Passage
for they, indeed, for a few days, according to what seemed good to them, were chastening, but He for profit, to be partakers of His separation;
for they, indeed, for a few days, according to what seemed good to them, were chastening, but He for profit, to be partakers of His separation;
Hebrews 12:8 and if ye are apart from chastening, of which all have become partakers, then bastards are ye, and not sons.
Hebrews 12:9 Then, indeed, fathers of our flesh we have had, chastising <FI>us<Fi> , and we were reverencing <FI>them<Fi> ; shall we not much rather be subject to the Father of the spirits, and live?
Hebrews 12:10 for they, indeed, for a few days, according to what seemed good to them, were chastening, but He for profit, to be partakers of His separation;
Hebrews 12:11 and all chastening for the present, indeed, doth not seem to be of joy, but of sorrow, yet afterward the peaceable fruit of righteousness to those exercised through it--it doth yield.
Hebrews 12:12 Wherefore, the hanging-down hands and the loosened knees set ye up;
The verse centers on "indeed", "days", "seemed", "good", "chastening", "profit", "partakers", and "separation". It is saying that the verse draws attention to "indeed" and "days", so its meaning should be read from those terms before moving to application.

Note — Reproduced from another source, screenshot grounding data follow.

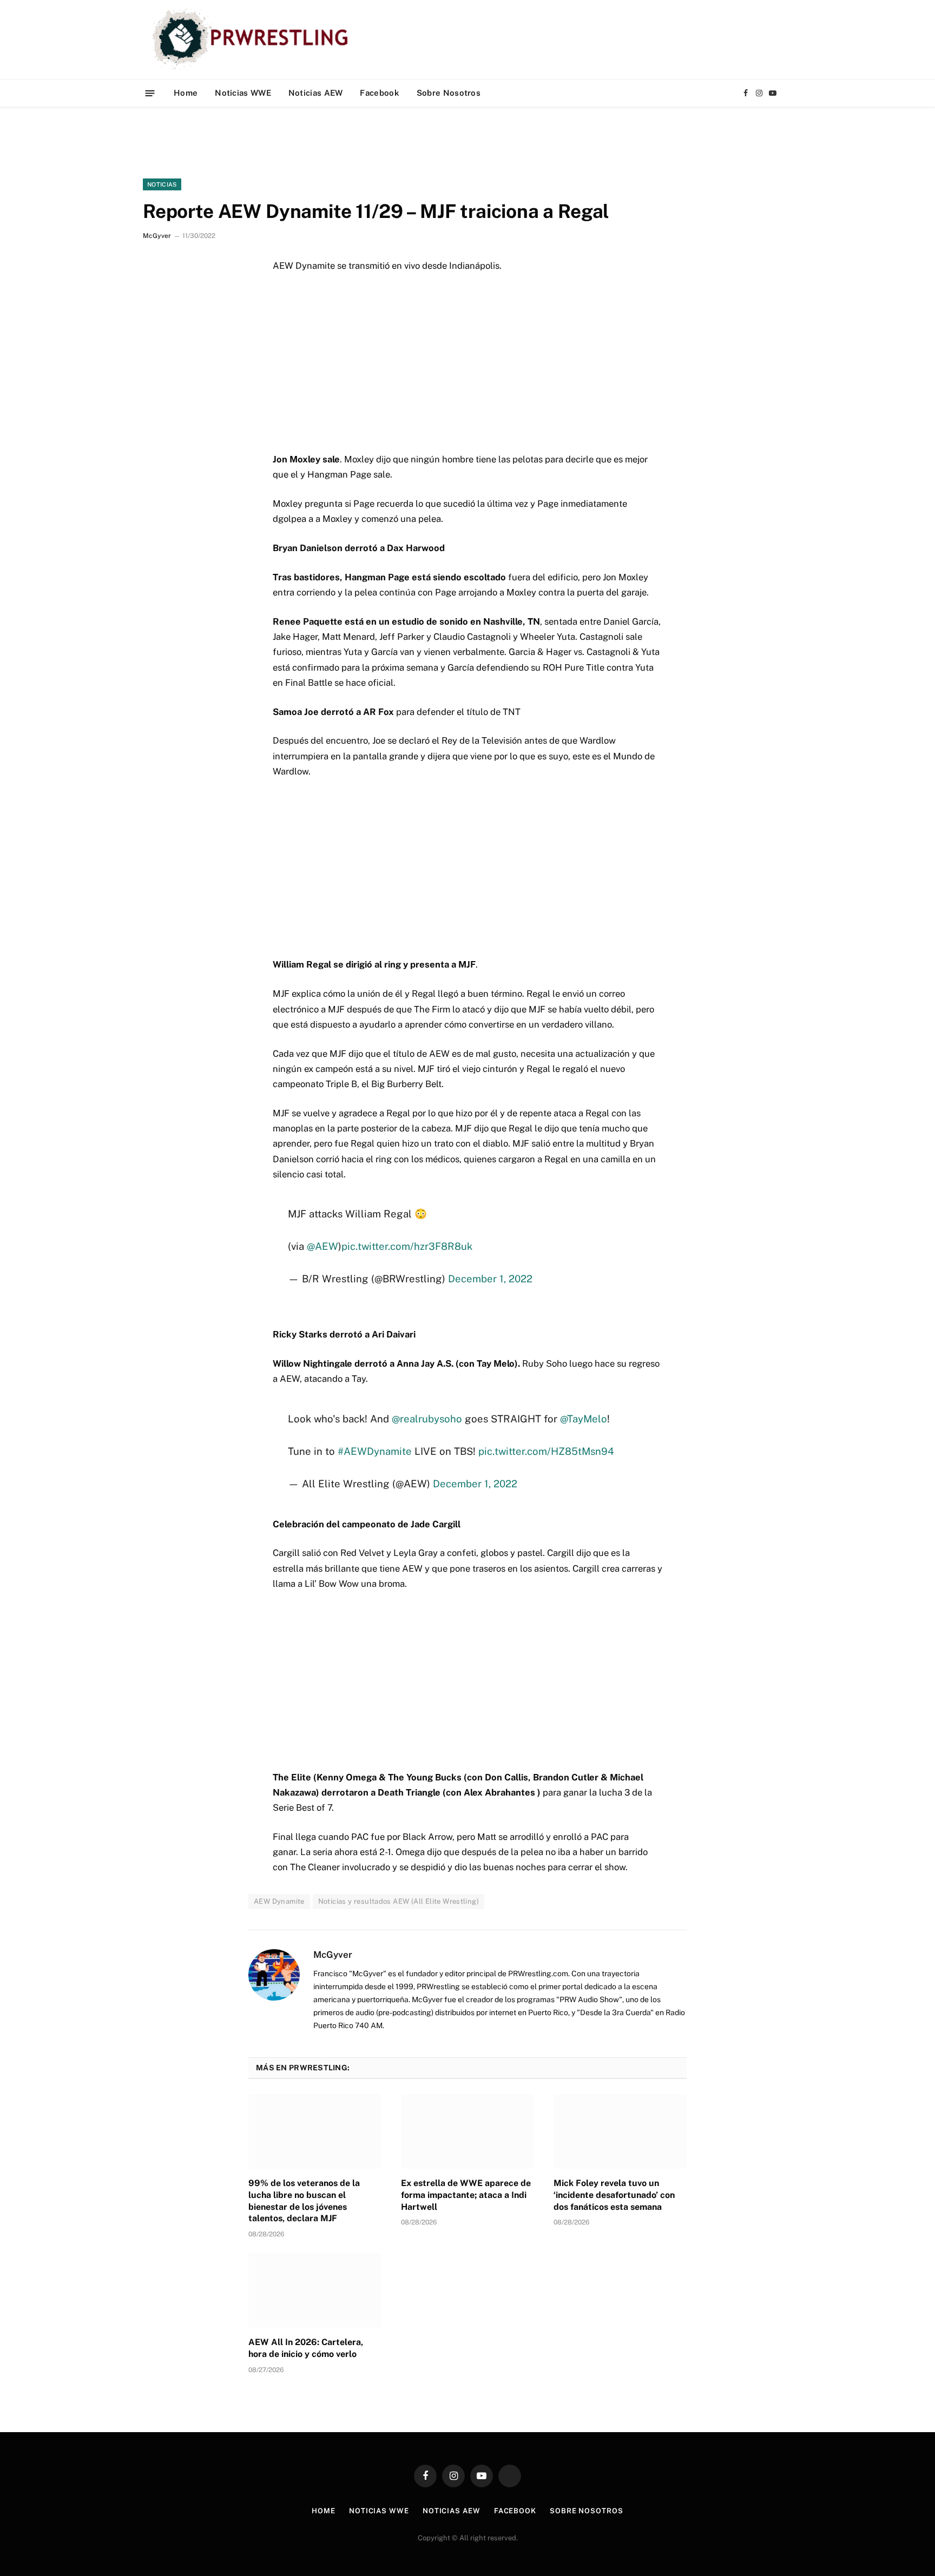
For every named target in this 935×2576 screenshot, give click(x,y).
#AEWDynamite (375, 1451)
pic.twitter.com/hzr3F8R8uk (406, 1246)
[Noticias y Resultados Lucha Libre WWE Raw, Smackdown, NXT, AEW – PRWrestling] (253, 39)
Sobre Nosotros (448, 92)
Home (185, 92)
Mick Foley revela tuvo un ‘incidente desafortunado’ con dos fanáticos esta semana (614, 2195)
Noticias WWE (243, 92)
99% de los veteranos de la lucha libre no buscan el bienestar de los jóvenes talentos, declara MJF (304, 2200)
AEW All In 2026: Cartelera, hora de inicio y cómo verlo (305, 2348)
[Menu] (150, 93)
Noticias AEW (315, 92)
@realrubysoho (427, 1419)
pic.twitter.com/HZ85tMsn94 (546, 1451)
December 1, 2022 (490, 1278)
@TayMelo (583, 1419)
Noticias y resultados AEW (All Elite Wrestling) (398, 1901)
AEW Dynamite (279, 1901)
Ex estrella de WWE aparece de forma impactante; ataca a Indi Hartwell (466, 2195)
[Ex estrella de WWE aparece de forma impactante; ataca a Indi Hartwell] (467, 2131)
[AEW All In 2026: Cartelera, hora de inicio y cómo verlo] (314, 2290)
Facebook (379, 92)
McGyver (157, 236)
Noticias (162, 184)
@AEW (322, 1246)
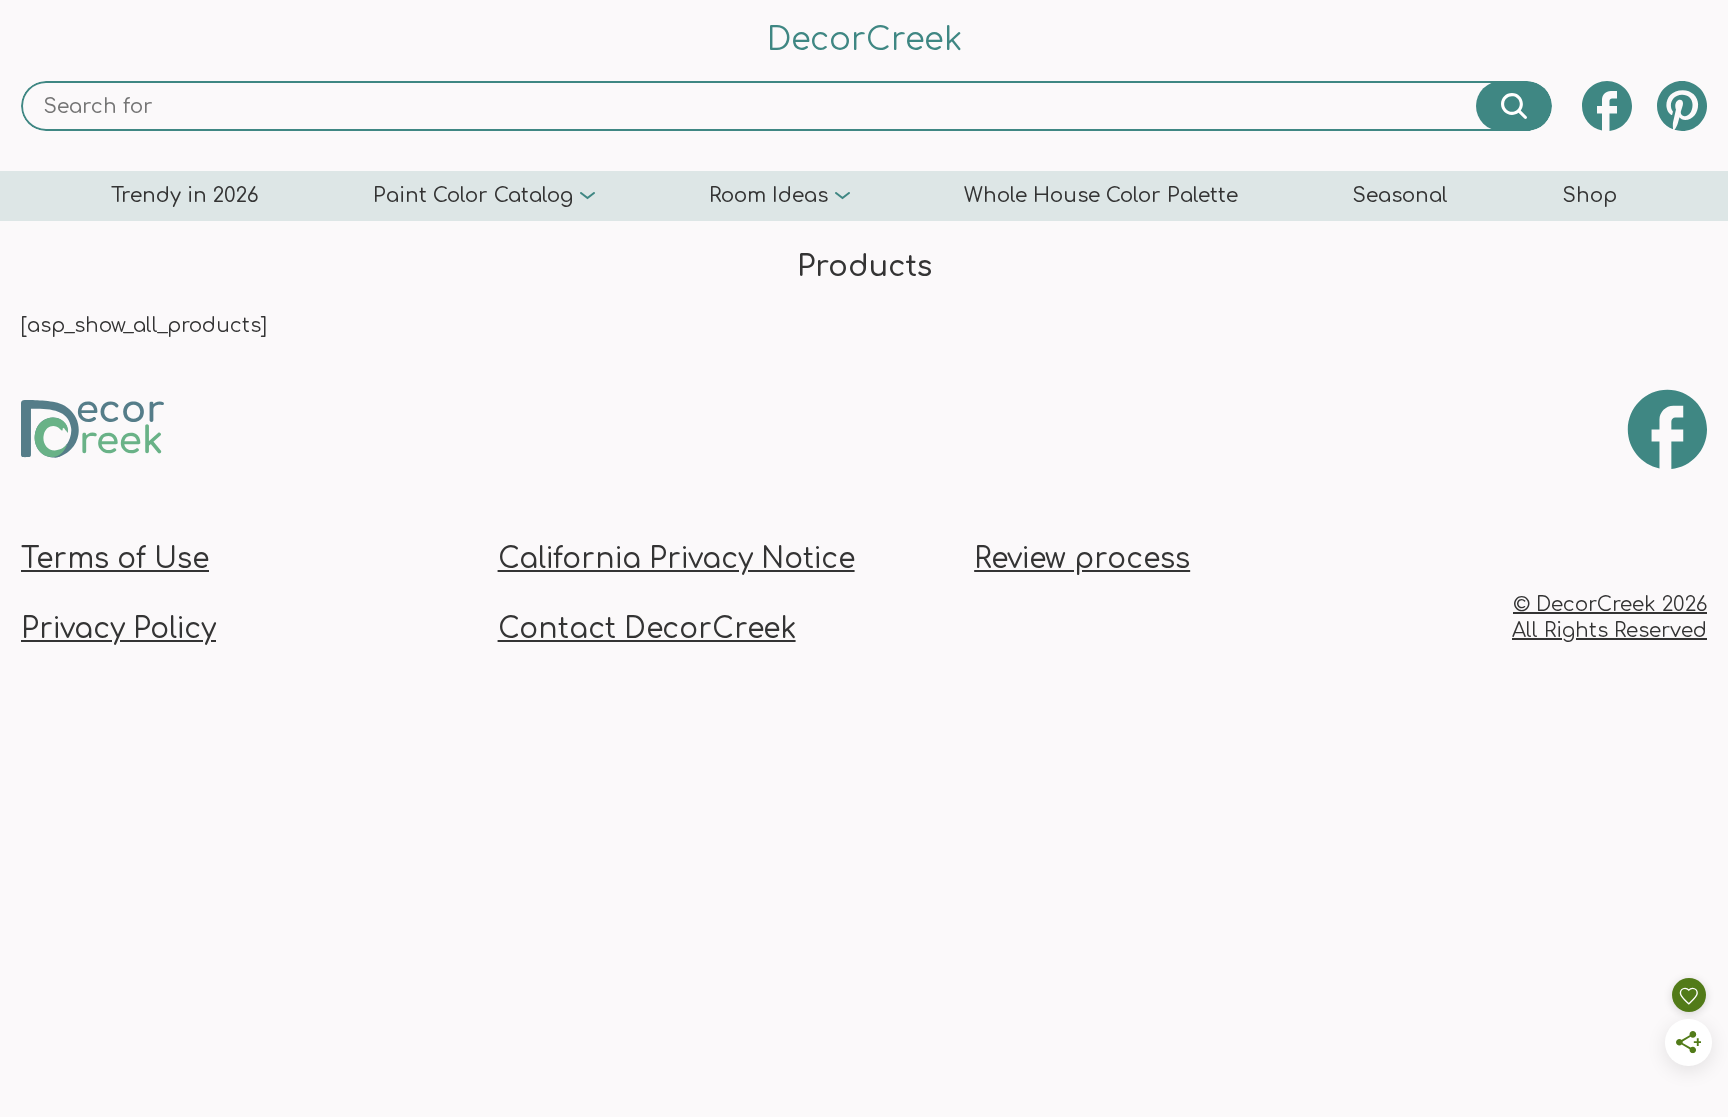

The nearby context moves from verse 9's "Then indeed fathers of our flesh we..." into verse 11's "and all chastening for the present indeed...", so "indeed" and "days" belong inside that flow. In Hebrews context, the local focus is Christ, faith, and discipleship.
A plain takeaway is to answer the verse's own emphasis on "indeed" and "days" with trust shaped by these words, not by a vague optimism outside the passage.